### Brief
Go through the data and report each line that holds the string "first".

** Opening Material for this exercise block **

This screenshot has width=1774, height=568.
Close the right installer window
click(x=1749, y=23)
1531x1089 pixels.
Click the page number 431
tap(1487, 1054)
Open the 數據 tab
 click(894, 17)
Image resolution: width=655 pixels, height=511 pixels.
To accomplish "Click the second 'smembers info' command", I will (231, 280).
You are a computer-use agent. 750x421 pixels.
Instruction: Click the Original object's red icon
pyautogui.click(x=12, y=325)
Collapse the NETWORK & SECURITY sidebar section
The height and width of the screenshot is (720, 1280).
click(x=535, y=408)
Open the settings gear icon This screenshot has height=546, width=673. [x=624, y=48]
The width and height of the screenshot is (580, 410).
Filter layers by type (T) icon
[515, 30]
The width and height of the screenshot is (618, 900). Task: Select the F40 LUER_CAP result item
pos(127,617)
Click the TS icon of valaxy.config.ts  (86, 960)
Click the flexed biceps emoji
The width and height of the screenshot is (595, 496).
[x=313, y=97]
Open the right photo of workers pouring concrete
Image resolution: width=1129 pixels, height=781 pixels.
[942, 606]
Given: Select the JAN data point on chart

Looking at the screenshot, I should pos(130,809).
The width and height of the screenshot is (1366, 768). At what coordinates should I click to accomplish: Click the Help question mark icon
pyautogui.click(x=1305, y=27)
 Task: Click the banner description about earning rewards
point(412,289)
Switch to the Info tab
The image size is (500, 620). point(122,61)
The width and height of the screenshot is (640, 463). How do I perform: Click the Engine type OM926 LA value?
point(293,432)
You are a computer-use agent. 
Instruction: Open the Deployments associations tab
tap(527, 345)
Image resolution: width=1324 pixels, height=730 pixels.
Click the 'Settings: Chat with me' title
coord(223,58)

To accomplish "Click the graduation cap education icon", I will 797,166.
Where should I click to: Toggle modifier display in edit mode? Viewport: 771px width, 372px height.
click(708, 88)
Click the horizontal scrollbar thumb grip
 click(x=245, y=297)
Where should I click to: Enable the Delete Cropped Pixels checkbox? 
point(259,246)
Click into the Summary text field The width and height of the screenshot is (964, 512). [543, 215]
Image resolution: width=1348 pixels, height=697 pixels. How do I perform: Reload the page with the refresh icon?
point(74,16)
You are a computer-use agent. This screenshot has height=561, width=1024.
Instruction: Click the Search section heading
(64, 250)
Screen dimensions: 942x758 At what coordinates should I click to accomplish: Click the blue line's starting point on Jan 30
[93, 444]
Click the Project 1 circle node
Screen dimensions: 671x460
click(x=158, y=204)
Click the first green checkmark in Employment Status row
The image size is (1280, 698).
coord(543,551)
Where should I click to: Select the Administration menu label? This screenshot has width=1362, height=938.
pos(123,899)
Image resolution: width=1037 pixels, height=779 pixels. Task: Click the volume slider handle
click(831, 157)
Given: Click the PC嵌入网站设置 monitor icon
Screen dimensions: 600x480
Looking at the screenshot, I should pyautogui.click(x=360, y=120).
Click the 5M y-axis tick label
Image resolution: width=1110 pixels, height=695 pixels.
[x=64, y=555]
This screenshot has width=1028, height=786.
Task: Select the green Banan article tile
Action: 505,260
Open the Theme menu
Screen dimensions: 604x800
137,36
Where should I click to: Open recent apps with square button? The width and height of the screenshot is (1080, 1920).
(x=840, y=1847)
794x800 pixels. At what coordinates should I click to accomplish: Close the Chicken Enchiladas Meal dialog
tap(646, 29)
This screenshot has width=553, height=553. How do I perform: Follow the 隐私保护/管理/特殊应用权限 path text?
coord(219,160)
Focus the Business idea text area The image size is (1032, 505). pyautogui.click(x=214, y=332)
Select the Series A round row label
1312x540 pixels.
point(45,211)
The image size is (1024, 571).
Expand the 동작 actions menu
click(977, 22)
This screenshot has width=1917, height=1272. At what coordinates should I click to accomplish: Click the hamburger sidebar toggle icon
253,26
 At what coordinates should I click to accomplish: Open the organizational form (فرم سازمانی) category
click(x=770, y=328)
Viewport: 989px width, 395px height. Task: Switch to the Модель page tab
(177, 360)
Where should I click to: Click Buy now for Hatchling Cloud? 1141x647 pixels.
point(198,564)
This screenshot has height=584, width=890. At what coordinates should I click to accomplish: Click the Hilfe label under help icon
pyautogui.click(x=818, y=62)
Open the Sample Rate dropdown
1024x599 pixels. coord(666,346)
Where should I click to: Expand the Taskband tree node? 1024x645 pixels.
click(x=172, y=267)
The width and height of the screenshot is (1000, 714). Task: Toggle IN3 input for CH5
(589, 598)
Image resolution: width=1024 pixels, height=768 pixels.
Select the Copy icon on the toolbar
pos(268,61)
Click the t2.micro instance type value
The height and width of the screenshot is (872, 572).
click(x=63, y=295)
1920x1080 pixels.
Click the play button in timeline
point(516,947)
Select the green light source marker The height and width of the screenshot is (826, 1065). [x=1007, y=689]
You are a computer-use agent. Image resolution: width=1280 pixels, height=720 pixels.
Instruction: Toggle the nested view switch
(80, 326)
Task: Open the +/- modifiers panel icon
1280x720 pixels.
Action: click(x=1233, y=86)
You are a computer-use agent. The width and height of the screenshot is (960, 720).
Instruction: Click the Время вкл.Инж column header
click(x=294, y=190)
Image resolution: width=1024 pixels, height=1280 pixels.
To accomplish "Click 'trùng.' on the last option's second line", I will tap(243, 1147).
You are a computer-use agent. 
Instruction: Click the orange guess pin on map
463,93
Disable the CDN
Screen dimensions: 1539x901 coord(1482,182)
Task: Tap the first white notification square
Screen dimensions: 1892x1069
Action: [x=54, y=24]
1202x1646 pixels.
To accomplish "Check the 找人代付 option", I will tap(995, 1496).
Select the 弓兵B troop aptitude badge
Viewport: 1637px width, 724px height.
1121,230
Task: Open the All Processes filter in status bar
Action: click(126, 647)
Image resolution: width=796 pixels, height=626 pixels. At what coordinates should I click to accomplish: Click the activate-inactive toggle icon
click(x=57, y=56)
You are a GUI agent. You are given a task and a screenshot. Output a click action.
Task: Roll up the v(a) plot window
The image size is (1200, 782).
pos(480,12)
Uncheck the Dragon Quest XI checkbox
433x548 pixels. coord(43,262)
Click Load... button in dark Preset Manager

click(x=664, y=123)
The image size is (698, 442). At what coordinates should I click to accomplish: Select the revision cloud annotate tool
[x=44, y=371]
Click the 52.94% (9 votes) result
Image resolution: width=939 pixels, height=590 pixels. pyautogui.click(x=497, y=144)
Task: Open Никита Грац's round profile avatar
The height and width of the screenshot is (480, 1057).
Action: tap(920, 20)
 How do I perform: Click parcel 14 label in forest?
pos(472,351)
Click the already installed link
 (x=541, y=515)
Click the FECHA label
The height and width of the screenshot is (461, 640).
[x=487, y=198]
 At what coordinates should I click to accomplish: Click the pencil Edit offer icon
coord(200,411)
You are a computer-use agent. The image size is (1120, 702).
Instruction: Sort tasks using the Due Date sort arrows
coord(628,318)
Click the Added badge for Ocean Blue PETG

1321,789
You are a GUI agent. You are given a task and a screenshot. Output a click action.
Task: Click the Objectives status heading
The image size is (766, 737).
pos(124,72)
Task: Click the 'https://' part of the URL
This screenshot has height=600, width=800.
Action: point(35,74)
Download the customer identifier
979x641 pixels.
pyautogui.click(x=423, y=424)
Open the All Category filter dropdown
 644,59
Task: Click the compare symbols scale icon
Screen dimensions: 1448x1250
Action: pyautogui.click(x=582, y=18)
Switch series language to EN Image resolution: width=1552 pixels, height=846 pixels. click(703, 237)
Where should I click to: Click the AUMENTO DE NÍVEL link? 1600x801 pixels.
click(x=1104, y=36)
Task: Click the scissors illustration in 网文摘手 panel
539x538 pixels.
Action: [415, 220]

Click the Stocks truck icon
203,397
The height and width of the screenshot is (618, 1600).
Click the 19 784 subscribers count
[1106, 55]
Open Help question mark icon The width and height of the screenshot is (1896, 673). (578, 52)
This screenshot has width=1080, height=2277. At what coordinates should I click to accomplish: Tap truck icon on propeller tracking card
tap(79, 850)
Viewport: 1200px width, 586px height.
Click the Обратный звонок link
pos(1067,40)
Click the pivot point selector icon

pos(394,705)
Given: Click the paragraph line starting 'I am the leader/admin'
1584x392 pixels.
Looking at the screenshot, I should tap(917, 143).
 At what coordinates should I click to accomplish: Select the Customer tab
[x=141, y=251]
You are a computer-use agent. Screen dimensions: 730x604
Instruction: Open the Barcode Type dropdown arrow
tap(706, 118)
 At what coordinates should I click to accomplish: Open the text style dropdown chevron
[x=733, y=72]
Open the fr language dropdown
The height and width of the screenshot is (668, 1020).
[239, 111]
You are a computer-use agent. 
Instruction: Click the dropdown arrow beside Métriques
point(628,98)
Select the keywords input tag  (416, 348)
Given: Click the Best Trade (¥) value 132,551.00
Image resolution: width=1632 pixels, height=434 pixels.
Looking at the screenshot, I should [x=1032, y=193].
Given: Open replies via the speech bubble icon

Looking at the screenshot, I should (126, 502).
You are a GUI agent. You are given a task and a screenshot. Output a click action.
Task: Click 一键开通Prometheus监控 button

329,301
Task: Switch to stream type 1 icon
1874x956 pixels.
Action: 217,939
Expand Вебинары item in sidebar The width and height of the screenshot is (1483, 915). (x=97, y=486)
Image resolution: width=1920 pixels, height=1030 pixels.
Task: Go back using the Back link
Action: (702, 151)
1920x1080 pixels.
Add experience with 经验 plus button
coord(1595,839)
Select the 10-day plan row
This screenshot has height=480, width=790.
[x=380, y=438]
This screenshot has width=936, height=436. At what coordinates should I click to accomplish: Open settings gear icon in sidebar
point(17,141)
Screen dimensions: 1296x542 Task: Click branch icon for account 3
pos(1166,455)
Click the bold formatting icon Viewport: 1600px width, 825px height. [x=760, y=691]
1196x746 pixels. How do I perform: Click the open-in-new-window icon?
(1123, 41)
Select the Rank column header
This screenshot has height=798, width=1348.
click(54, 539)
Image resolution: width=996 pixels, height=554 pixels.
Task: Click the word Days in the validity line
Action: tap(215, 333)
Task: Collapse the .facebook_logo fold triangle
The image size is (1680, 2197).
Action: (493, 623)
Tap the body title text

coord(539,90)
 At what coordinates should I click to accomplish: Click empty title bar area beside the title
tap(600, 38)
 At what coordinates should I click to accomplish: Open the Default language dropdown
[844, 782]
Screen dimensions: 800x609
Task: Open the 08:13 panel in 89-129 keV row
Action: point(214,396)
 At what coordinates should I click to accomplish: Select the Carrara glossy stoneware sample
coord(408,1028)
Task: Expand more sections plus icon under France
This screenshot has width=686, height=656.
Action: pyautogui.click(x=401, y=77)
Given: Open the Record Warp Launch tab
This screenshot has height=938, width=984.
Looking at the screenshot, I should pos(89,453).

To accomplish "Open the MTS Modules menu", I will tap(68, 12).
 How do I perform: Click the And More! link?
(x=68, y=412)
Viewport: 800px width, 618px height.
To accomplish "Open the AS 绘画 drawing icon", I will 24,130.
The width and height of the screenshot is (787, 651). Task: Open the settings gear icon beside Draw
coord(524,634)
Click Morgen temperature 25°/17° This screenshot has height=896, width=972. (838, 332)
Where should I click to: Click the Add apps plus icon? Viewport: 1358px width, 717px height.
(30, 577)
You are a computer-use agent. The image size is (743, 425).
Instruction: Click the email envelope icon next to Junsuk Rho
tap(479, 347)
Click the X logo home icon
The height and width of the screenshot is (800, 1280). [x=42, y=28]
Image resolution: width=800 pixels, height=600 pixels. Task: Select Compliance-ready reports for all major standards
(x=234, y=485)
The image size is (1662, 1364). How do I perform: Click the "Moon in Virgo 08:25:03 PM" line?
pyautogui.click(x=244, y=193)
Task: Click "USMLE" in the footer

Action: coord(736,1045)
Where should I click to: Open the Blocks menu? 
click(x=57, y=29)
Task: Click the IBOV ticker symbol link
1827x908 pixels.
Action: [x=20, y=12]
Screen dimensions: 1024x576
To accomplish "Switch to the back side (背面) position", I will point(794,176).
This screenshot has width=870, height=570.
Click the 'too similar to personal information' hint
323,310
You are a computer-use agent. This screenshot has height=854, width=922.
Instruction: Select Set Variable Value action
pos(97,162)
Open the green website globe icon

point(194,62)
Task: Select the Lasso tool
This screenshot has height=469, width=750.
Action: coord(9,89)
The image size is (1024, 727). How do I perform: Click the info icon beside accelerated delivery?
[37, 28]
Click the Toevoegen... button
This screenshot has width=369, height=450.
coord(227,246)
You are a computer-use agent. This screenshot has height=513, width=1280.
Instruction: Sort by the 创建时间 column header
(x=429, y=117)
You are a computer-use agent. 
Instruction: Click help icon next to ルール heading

** Closing Material for this exercise block **

### Answer space
Click the first green checkmark in Employment Status row
Task: Tap the first white notification square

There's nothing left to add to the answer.